Ordered smallest-first; each is its own commit.

1. **Add `hs-api-tokens` and token helpers** (`lib/hyperscript/runtime.sx`).
   Includes `hs-raw->api-token`, type-map, op-name table,
   `hs-stream-token/consume/has-more`, EOF sentinel with
   `"<<<EOF>>>"` value. No test delta yet — API-only.
2. **Extend string-escape table** in `read-string` (tokenizer):
   add `\b \f \r \v \xNN`, keep existing `\n \t \\ <quote>`. Emit
   structured error message `"Invalid hexadecimal escape: ..."` or
   `"Unterminated string"`. Unlocks tests 2, 6, 13, 14.
3. **Add `==` / `===` / `<=` / `>=` lookahead** in tokenizer scan!.
   Currently only `[=!<>]=` is matched. Unlocks test 12.
4. **Add `--` line-comment support** to scan!. Currently only `//`
   (through selector disambiguation) is handled. Unlocks test 5.
5. **Add `hs-tokenize-template`** variant for template-bootstrap
   lexical mode. Shared scan helpers extracted. Unlocks tests 1, 15.

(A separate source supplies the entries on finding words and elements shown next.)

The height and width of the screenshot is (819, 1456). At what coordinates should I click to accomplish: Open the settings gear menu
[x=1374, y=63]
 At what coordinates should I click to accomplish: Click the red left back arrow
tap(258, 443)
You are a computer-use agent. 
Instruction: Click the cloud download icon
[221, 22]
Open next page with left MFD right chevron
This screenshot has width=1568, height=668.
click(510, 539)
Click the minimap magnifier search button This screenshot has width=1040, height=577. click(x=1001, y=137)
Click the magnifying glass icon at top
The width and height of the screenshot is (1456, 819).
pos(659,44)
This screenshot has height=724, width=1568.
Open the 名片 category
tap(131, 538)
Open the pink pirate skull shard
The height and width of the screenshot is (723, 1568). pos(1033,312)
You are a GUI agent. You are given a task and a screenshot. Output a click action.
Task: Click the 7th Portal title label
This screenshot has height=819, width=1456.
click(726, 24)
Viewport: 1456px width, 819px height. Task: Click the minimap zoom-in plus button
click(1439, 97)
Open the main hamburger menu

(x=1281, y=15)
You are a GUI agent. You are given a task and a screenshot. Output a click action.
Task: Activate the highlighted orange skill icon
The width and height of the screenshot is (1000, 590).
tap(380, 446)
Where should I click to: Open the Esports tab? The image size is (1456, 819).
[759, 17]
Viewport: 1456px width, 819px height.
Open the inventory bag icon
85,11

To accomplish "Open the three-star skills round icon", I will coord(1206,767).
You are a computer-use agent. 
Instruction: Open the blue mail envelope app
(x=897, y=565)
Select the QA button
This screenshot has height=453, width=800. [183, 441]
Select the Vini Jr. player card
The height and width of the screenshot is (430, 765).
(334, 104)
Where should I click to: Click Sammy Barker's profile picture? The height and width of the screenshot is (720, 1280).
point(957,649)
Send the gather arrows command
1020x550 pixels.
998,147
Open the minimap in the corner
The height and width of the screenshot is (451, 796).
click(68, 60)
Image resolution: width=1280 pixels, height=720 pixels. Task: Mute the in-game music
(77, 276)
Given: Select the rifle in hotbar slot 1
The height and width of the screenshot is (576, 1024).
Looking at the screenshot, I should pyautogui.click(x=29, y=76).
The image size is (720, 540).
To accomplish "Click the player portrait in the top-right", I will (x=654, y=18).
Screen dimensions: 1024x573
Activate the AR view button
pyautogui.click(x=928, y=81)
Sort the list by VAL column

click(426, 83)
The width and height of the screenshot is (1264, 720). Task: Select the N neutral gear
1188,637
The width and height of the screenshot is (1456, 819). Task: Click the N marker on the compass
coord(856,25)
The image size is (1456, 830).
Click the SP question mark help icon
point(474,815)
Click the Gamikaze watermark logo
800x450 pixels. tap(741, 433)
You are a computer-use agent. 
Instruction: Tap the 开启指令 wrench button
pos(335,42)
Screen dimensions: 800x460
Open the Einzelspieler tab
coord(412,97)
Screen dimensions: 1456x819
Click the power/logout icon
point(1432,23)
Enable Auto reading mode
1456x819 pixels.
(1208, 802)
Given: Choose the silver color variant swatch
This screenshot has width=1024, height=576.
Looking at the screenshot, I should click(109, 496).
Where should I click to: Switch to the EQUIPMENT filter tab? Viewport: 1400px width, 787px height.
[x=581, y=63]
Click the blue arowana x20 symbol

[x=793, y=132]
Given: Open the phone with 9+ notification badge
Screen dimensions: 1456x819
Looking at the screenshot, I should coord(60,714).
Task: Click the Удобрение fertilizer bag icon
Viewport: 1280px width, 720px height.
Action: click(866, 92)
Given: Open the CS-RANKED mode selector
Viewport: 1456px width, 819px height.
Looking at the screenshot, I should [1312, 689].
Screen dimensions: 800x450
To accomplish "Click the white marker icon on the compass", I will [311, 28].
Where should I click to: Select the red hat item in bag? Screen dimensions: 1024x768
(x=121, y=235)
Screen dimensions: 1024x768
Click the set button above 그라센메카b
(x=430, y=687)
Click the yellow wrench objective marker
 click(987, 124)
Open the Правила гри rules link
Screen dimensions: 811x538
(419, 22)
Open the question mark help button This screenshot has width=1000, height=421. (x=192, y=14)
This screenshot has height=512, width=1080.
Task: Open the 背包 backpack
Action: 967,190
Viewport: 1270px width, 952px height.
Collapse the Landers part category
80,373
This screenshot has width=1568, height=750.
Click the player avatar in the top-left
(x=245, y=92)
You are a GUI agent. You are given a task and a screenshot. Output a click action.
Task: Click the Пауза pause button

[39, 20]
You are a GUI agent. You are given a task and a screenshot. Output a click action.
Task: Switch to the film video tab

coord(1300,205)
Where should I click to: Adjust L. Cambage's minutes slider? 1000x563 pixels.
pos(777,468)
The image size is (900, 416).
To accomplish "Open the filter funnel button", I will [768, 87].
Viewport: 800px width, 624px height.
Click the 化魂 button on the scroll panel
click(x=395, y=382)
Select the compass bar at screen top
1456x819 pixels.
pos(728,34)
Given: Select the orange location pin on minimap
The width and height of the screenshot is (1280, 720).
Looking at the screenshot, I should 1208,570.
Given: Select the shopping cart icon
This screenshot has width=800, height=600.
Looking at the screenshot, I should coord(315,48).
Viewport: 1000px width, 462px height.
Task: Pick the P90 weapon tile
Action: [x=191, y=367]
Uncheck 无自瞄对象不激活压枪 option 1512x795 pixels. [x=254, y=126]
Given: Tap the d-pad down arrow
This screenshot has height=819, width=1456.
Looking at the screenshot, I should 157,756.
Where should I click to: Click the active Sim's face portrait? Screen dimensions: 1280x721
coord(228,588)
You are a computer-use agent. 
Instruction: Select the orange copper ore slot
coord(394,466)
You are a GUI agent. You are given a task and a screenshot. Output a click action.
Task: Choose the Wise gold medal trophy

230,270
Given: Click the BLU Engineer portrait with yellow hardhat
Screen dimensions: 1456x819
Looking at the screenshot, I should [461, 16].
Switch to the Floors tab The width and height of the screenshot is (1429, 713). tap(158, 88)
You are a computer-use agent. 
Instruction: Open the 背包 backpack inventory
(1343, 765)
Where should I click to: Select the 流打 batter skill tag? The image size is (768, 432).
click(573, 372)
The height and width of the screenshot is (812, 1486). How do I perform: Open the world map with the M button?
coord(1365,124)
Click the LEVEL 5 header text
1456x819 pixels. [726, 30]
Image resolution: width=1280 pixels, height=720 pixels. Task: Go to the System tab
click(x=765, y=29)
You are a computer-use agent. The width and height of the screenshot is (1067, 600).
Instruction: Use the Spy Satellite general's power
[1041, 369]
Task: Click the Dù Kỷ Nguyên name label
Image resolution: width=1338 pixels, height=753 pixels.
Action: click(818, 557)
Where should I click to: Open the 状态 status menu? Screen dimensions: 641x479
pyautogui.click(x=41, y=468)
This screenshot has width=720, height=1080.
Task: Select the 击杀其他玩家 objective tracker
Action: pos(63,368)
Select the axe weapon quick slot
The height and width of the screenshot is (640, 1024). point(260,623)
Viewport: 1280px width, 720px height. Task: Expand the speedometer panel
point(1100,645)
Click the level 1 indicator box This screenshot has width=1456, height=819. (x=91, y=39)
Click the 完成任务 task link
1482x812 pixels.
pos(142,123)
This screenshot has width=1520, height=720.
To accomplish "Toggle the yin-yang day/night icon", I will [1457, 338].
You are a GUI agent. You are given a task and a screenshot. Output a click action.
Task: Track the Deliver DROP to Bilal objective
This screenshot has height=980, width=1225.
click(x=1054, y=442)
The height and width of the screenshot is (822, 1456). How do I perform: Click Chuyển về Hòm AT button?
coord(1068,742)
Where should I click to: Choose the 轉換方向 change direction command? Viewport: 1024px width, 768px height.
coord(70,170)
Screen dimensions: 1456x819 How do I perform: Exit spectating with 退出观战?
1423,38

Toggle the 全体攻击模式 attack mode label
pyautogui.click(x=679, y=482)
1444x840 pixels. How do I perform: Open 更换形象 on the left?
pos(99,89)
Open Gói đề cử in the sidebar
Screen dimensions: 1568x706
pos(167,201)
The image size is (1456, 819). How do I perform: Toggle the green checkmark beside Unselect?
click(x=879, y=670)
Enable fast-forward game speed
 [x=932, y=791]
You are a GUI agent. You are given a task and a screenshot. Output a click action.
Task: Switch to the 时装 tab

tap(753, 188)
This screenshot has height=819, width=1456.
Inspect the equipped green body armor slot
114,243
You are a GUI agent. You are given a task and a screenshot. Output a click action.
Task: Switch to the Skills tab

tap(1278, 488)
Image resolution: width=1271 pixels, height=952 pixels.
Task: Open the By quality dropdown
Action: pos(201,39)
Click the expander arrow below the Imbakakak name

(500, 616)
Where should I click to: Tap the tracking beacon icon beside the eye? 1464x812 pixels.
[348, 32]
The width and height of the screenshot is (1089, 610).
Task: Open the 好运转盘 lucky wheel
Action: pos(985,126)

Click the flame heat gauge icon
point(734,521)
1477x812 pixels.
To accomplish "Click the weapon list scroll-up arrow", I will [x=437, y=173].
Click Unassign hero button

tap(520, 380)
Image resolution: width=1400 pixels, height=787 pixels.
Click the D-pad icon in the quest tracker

6. **Generator pattern** in `tests/playwright/generate-sx-tests.py`:
   recognise `_hyperscript.internals.tokenizer.tokenize(src[, true])`
   + consumer chain, emit SX `deftest` using the helpers from step 1.
   Unlocks the 16 remaining eval-only tests (test 17 already has DOM
   shape).
7. **Regenerate `spec/tests/test-hyperscript-behavioral.sx`** and run
   `mcp__hs-test__hs_test_run(suite="hs-upstream-core/tokenizer")`.
   Expected: 17/17, with test 17 also passing thanks to step 2's
   escape fixes (it depends on `\$` / `\${` in `read-template`).
8. **Update** `plans/hs-conformance-to-100.md` row 37 to
   `done (+17)` and tick the scoreboard in the same commit.

Work stays inside `lib/hyperscript/**`, `shared/static/wasm/sx/hs-*`,
`tests/playwright/generate-sx-tests.py`, and the two plan files —
matching the scope rule in the conformance plan. `shared/static/wasm/
sx/hs-runtime.sx` must be re-copied after each runtime edit.